Would you reproduce every record exactly, leaving out the pictures?

_Dataset records_:
☆ ☆ ☆ ☆ ☆
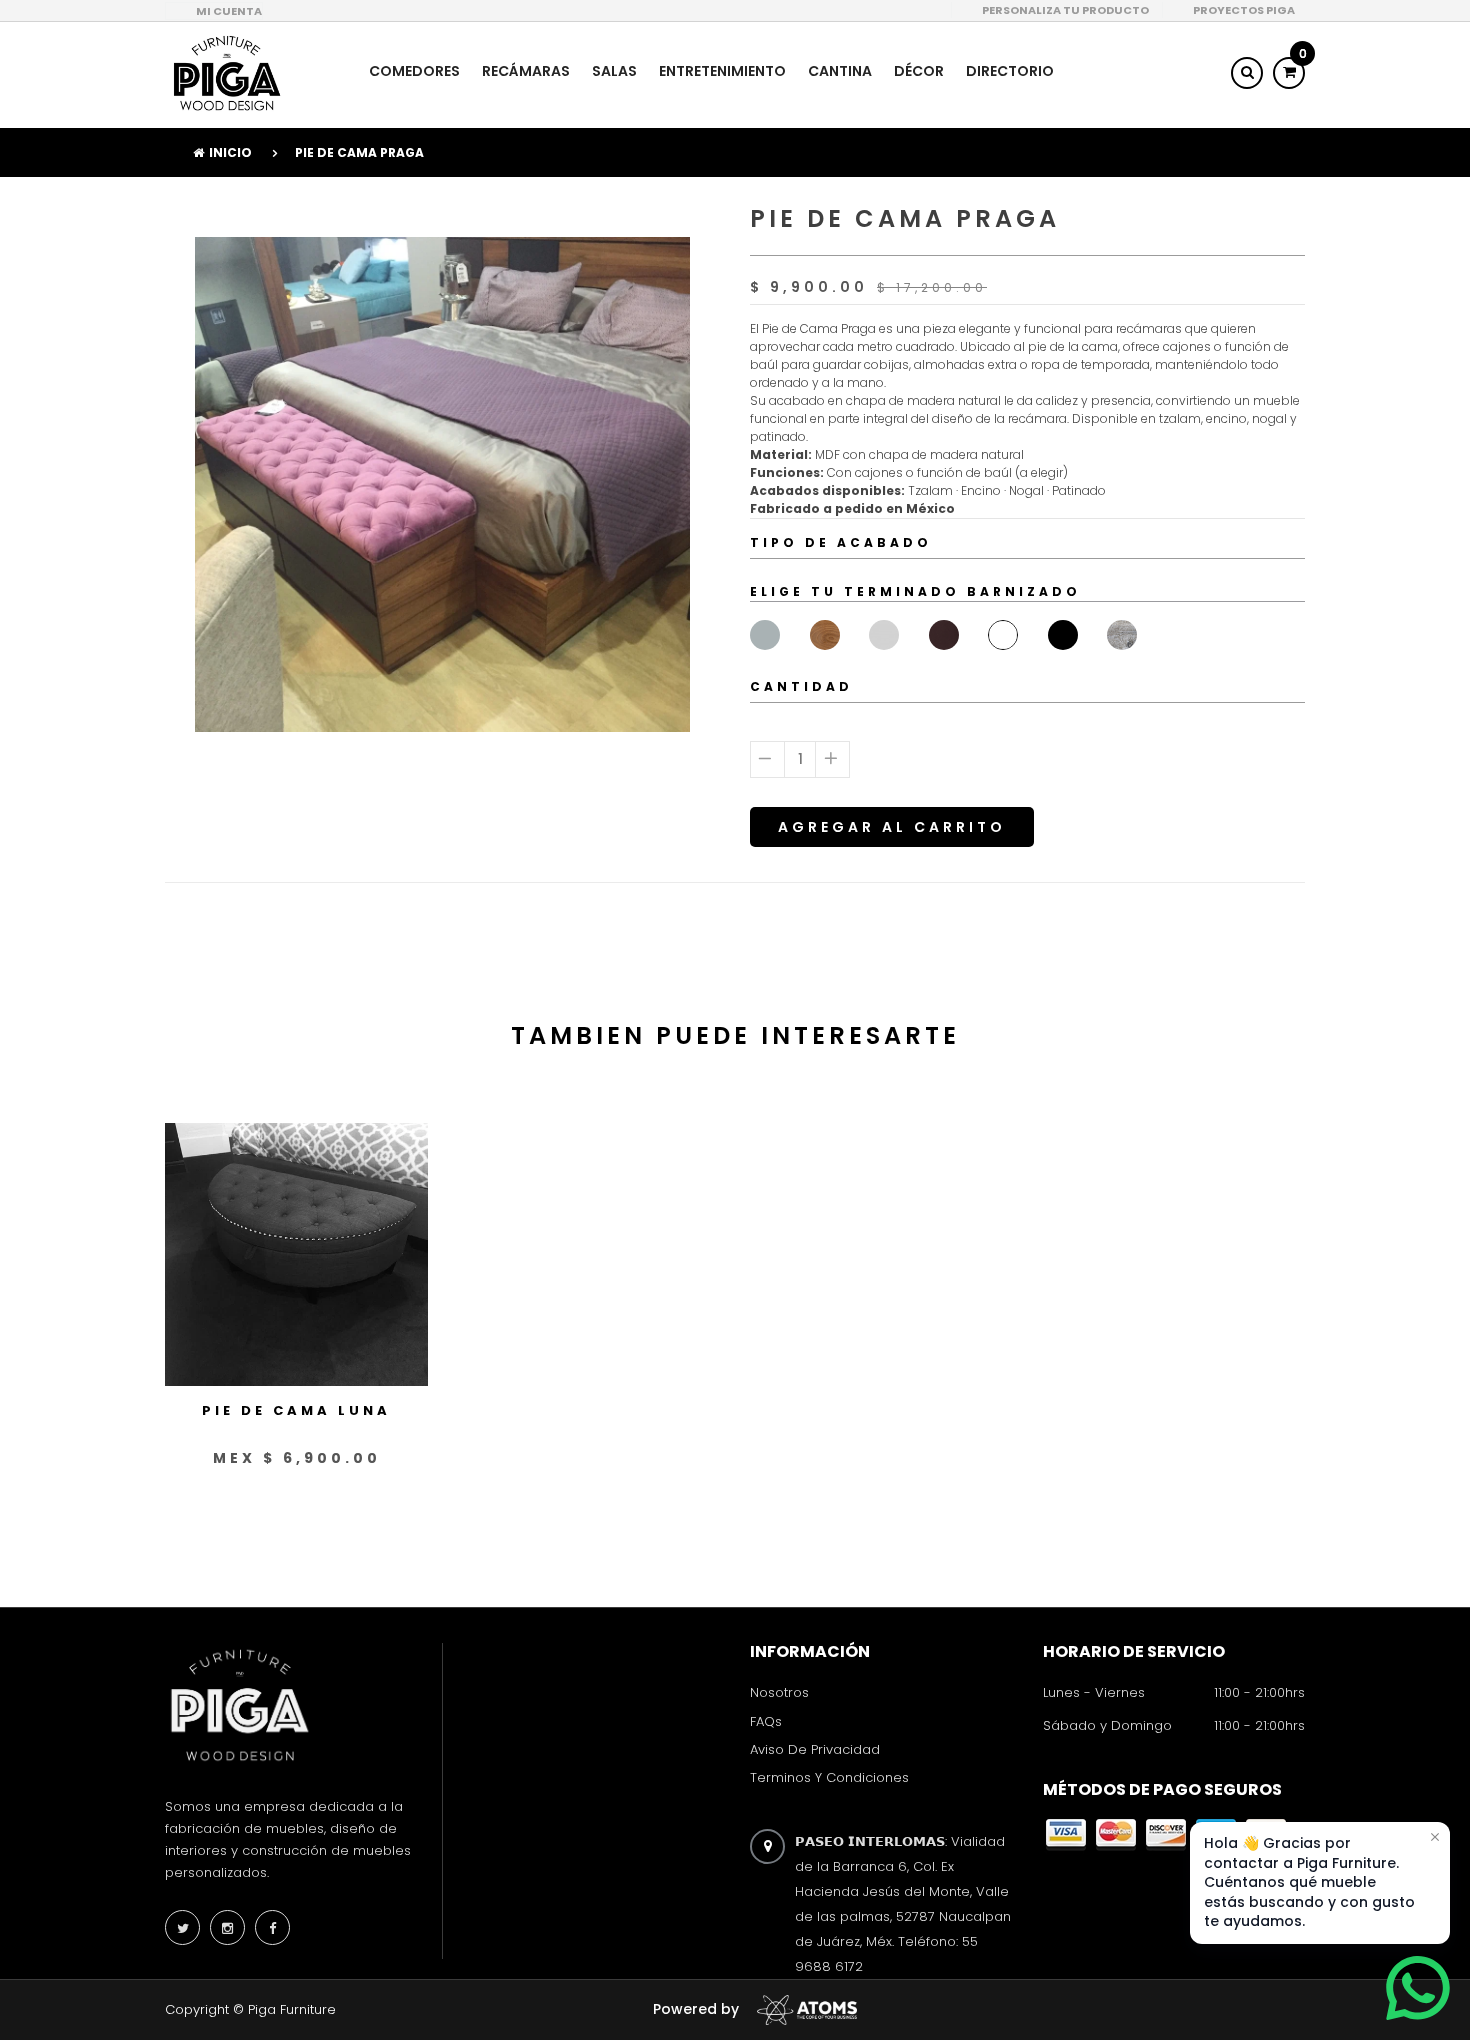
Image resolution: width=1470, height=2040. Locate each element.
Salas (614, 71)
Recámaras (526, 71)
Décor (919, 71)
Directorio (1010, 71)
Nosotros (779, 1693)
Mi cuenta (229, 11)
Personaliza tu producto (1065, 10)
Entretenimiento (722, 71)
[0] (1289, 72)
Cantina (840, 71)
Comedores (414, 71)
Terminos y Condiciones (829, 1777)
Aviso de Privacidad (815, 1749)
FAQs (766, 1721)
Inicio (230, 152)
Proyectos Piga (1244, 10)
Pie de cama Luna (296, 1411)
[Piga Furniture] (225, 73)
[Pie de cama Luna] (296, 1254)
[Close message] (1435, 1837)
☆ ☆ ☆ ☆ ☆
_Response below_:
Image resolution: width=1470, height=2040. Locate each element.
Salas (614, 71)
Recámaras (526, 71)
Décor (919, 71)
Directorio (1010, 71)
Nosotros (779, 1693)
Mi cuenta (229, 11)
Personaliza tu producto (1065, 10)
Entretenimiento (722, 71)
[0] (1289, 72)
Cantina (840, 71)
Comedores (414, 71)
Terminos y Condiciones (829, 1777)
Aviso de Privacidad (815, 1749)
FAQs (766, 1721)
Inicio (230, 152)
Proyectos Piga (1244, 10)
Pie de cama Luna (296, 1411)
[Piga Furniture] (225, 73)
[Pie de cama Luna] (296, 1254)
[Close message] (1435, 1837)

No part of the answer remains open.